**** DATA TO EXAMINE ****

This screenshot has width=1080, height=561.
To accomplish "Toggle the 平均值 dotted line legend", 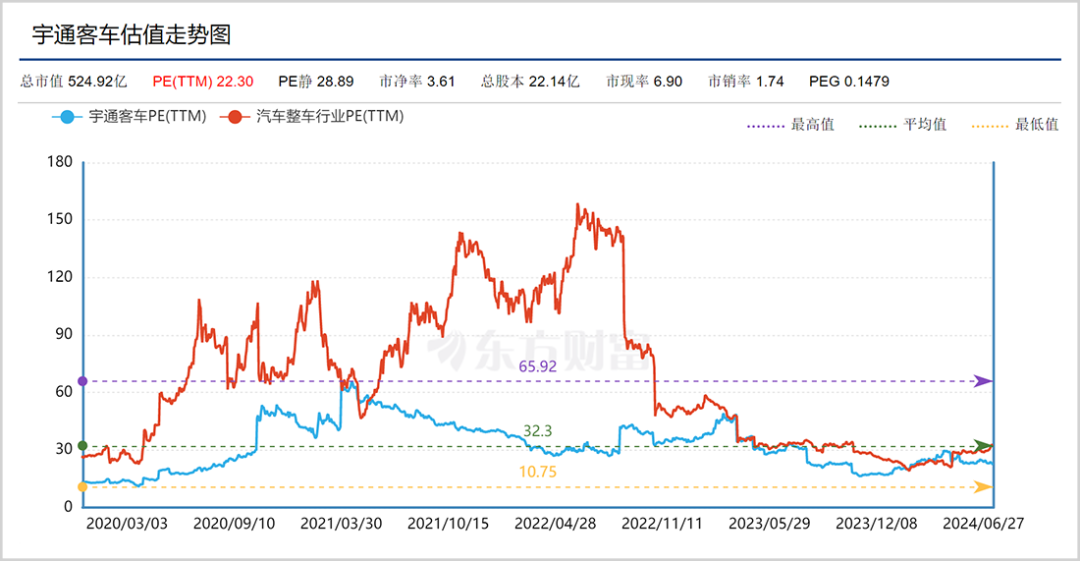I will click(902, 125).
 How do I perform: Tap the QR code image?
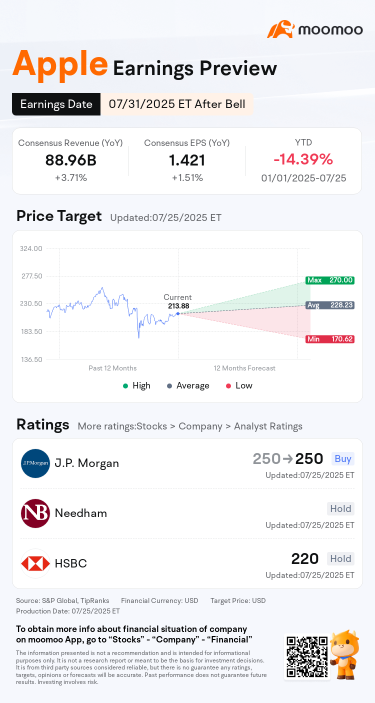point(307,656)
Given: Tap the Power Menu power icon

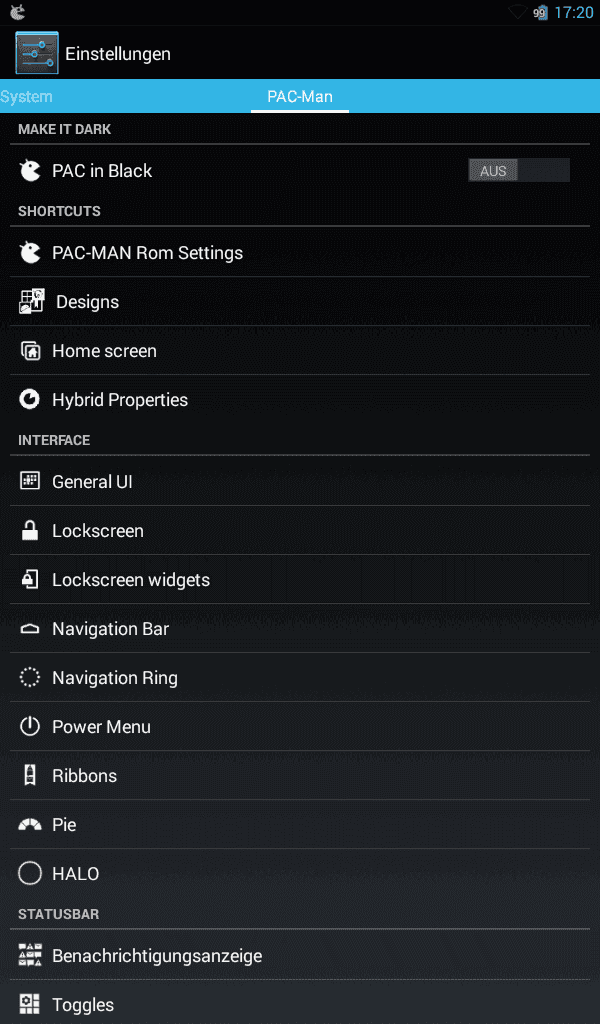Looking at the screenshot, I should click(29, 726).
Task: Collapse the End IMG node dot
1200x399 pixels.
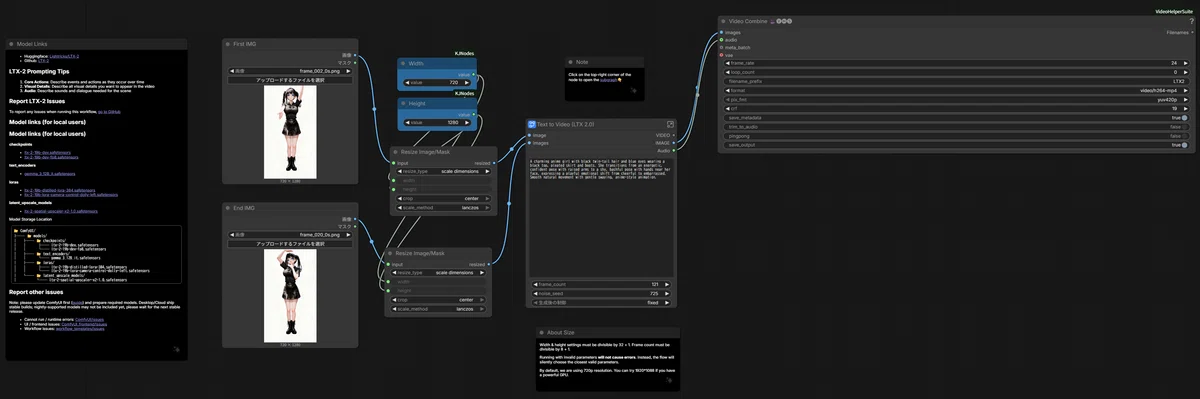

****

The copy should begin at the line containing "Given: Tap the Power Menu power icon" and end at the last line of the data above; please restate those lines word for word without the pictures.

Given: Tap the Power Menu power icon

Looking at the screenshot, I should click(29, 726).
Task: Collapse the End IMG node dot
1200x399 pixels.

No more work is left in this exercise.